* **Exercise aim**:
Carry on the summary of the 20 km s$^{-1}$ cloud study below from the point where it stops.
=== Given text ===
# The Molecular Gas Environment in the 20 km s$^{-1}$ Cloud in the Central   Molecular Zone

**Authors:** Xing Lu, Qizhou Zhang, Jens Kauffmann, Thushara Pillai, Steven N., Longmore, J. M. Diederik Kruijssen, Cara Battersby, Hauyu Baobab Liu, Adam, Ginsburg, Elisabeth A. C. Mills, Zhi-Yu Zhang, Qiusheng Gu

arXiv: 1703.06551 · 2017-04-12

## TL;DR

This study uses high-resolution molecular line observations to analyze the star-forming environment in the 20 km s$^{-1}$ cloud of the Central Molecular Zone, revealing shock activity, hot cores, and localized heating effects.

## Contribution

It provides detailed high-angular-resolution molecular line data and analysis of shock tracers, temperature, and heating mechanisms in a specific star-forming cloud in the Galactic Center.

## Key findings

- Detection of shock tracers correlated with dense cores.
- Gas temperatures exceeding 100 K at 0.1-pc scales.
- Identification of shock-heated regions and protostellar heating signatures.
=== Data ===
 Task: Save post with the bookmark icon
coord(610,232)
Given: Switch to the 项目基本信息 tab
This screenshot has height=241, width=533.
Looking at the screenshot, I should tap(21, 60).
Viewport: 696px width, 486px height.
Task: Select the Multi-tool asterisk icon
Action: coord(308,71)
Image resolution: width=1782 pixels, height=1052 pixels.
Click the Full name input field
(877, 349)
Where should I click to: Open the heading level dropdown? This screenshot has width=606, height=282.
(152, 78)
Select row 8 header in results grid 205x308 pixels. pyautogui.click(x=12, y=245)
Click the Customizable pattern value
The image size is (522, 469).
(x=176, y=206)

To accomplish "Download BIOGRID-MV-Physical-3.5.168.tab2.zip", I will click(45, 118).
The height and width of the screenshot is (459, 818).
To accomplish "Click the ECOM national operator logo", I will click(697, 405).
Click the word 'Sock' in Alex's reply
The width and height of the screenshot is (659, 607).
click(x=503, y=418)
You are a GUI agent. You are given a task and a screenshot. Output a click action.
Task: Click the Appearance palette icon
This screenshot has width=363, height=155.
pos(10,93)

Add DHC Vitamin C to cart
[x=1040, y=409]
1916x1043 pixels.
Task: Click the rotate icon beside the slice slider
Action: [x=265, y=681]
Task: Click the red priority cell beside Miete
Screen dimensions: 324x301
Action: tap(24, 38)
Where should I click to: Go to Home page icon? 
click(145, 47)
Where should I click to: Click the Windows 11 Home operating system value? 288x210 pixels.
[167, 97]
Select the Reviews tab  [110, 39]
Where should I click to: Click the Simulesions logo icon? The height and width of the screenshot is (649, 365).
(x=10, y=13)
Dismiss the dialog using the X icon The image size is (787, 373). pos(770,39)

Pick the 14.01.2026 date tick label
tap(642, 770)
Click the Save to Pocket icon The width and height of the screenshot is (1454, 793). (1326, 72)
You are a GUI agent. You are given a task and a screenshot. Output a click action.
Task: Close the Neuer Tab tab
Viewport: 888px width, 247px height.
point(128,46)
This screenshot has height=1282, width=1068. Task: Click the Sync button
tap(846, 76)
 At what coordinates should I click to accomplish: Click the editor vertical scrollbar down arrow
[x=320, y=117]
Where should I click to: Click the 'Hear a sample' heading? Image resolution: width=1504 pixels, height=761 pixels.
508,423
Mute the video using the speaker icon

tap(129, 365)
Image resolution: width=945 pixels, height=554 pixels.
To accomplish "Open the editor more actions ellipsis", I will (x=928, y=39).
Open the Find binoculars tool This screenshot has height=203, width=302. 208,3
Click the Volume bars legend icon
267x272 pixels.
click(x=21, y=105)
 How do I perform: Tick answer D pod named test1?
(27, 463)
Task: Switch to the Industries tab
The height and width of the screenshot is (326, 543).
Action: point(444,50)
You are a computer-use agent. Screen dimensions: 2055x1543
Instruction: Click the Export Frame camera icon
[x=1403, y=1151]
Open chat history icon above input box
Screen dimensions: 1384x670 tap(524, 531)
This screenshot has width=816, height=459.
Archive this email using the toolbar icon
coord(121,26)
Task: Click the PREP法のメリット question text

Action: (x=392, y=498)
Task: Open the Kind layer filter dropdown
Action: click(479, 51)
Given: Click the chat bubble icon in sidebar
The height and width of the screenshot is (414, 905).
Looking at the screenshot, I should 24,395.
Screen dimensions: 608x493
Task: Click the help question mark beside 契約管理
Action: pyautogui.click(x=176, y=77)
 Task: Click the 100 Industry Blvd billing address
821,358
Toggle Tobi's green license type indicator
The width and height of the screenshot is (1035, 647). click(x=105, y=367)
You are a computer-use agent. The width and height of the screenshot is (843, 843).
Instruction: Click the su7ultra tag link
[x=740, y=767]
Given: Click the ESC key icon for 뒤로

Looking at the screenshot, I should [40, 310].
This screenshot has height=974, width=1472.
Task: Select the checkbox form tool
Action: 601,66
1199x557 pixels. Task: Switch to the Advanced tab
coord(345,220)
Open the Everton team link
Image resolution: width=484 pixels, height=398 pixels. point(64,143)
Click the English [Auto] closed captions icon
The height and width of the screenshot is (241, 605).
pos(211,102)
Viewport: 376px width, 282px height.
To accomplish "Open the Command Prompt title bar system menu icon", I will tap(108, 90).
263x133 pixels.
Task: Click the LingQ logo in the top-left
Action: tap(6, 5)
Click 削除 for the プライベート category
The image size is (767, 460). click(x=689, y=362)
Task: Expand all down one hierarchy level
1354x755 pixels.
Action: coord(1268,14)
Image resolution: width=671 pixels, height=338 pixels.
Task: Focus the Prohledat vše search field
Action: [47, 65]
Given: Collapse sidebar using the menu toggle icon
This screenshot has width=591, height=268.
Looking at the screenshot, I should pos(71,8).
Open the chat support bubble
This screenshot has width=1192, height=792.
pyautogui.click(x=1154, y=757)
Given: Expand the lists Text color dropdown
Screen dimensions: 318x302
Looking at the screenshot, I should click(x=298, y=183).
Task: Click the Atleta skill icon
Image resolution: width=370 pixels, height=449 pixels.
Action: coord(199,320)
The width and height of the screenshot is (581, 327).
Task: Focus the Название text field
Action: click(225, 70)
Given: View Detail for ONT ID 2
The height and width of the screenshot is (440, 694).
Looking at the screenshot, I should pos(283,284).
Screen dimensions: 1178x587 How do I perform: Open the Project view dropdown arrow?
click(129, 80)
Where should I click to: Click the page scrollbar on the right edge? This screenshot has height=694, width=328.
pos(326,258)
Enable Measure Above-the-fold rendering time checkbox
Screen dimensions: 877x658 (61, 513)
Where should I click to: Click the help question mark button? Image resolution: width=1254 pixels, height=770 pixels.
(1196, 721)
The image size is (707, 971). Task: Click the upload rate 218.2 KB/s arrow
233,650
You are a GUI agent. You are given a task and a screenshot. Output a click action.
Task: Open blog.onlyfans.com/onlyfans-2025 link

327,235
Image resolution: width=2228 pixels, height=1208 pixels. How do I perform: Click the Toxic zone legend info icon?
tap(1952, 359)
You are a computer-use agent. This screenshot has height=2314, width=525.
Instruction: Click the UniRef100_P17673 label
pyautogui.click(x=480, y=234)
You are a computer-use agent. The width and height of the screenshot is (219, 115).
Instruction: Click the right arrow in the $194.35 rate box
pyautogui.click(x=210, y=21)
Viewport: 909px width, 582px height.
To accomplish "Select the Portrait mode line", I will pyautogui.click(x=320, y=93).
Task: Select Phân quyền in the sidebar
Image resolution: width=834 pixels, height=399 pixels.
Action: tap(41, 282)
===
* **Final answer**:
## Abstract

We recently reported a population of protostellar candidates in the 20 km s$^{-1}$ cloud in the Central Molecular Zone of the Milky Way, traced by H$_2$O masers in gravitationally bound dense cores. In this paper, we report high-angular-resolution ($\sim$3'') molecular line studies of the environment of star formation in this cloud. Maps of various molecular line transitions as well as the continuum at 1.3 mm are obtained using the Submillimeter Array. Five NH$_3$ inversion lines and the 1.3 cm continuum are observed with the Karl G. Jansky Very Large Array. The interferometric observations are complemented with single-dish data. We find that the CH$_3$OH, SO, and HNCO lines, which are usually shock tracers, are better correlated spatially with the compact dust emission from dense cores among the detected lines. These lines also show enhancement in intensities with respect to SiO intensities toward the compact dust emission, suggesting the presence of slow shocks or hot cores in these regions. We find gas temperatures of $\gtrsim$100 K at 0.1-pc scales based on RADEX modelling of the H$_2$CO and NH$_3$ lines. Although no strong correlations between temperatures and linewidths/H$_2$O maser luminosities are found, in high-angular-resolution maps we notice several candidate shock heated regions offset from any dense cores, as well as signatures of localized heating by protostars in several dense cores. Our findings suggest that at 0.1-pc scales in this cloud star formation and strong turbulence may together affect the chemistry and temperature of the molecular gas.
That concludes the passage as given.